# I need help with an experssion. Not sure under what category it falls.

• Mar 4th 2010, 08:47 PM
Atreferre
I need help with an experssion. Not sure under what category it falls.
1
x^3

I need to find the square root of the above equation.

I found this in one of my homework questions and even after looking through all my notes I can't figure this one out. Can anyone perhaps get me started? I don't want to ask for the final answer because that wouldn't help me, but I'd very much appreciate a little bit of direction.
• Mar 4th 2010, 08:50 PM
Atreferre
Damn my lack of knowledge of these forums.

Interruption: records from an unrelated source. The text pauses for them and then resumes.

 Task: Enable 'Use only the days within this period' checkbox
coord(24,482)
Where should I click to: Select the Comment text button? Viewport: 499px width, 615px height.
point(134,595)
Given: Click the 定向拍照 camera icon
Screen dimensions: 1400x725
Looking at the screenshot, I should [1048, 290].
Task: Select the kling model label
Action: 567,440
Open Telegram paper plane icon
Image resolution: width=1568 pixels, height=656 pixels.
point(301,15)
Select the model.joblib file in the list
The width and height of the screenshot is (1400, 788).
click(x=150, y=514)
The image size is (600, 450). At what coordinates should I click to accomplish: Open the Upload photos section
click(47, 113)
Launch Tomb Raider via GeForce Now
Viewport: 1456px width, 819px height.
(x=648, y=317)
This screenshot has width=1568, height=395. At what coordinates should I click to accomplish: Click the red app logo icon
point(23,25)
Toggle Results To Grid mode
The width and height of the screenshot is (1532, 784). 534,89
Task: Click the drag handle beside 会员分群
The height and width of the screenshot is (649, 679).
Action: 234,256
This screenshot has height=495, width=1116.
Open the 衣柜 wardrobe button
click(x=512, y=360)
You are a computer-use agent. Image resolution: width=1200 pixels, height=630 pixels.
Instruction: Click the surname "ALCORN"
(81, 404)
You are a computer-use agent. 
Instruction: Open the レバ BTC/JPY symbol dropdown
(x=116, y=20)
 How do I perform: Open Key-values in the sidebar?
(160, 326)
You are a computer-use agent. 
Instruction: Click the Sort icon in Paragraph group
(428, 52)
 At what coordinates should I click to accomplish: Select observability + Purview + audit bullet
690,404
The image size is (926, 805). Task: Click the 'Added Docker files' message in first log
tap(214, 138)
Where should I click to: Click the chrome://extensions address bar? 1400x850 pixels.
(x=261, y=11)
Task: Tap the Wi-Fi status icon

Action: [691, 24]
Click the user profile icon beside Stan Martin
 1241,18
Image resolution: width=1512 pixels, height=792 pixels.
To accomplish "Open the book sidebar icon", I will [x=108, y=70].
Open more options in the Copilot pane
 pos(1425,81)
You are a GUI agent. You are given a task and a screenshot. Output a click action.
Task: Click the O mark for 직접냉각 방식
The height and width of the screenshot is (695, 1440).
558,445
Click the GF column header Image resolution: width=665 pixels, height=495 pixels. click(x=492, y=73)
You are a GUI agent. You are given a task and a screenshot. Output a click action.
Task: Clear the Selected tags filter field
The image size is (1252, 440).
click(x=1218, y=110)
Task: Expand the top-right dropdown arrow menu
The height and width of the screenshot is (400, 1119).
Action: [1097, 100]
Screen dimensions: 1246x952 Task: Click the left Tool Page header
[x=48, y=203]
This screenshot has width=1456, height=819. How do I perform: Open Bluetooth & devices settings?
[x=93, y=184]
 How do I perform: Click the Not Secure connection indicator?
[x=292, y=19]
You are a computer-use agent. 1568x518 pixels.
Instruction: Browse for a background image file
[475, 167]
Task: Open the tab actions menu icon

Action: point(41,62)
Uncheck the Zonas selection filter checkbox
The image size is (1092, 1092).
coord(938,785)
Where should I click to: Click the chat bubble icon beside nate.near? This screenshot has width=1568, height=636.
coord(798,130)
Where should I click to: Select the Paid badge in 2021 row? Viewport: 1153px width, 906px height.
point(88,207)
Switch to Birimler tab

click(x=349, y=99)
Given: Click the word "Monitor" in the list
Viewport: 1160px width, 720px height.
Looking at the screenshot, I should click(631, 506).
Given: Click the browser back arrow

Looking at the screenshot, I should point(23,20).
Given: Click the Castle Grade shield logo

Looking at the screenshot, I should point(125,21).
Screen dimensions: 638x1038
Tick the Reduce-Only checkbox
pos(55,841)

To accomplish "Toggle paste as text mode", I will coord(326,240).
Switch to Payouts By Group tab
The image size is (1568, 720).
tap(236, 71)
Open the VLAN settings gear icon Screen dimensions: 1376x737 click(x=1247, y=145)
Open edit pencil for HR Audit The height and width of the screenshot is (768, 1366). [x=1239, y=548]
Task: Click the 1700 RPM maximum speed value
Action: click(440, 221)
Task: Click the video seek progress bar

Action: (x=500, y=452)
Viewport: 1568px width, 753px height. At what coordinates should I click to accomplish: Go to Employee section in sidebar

The 1 is supposed to be above the x to the 3, as in a fraction.
• Mar 4th 2010, 09:24 PM
Bacterius
Don't worry, it is equivalent.

So, you want to find $\displaystyle \sqrt{\frac{1}{x^3}}$. You can apply the rules of square roots, and we get :

$\displaystyle \sqrt{\frac{1}{x^3}} = \frac{\sqrt{1}}{\sqrt{x^3}}$

Now, $\displaystyle \sqrt{1} = 1$, so ...

$\displaystyle \sqrt{\frac{1}{x^3}} = \frac{1}{\sqrt{x^3}}$

Note that $\displaystyle \sqrt{x^3} = (x^3)^{\frac{1}{2}}$. By applying the laws of exponents, we have $\displaystyle \sqrt{x^3} = (x^3)^{\frac{1}{2}} = x^{\frac{3}{2}}$. Therefore :

$\displaystyle \sqrt{\frac{1}{x^3}} = \frac{1}{\sqrt{x^3}} = \frac{1}{x^{\frac{3}{2}}}$

If you wish to have a fraction-free result, remember that $\displaystyle \frac{1}{a^b} = a^{-b}$. Thus :

$\displaystyle \sqrt{\frac{1}{x^3}} = \frac{1}{\sqrt{x^3}} = \frac{1}{x^{\frac{3}{2}}} = x^{\frac{-3}{2}}$.

Does this make sense ? I tried to put as much help as I could, if you still have questions don't hesitate to ask. This can be applied to any such simplification problem.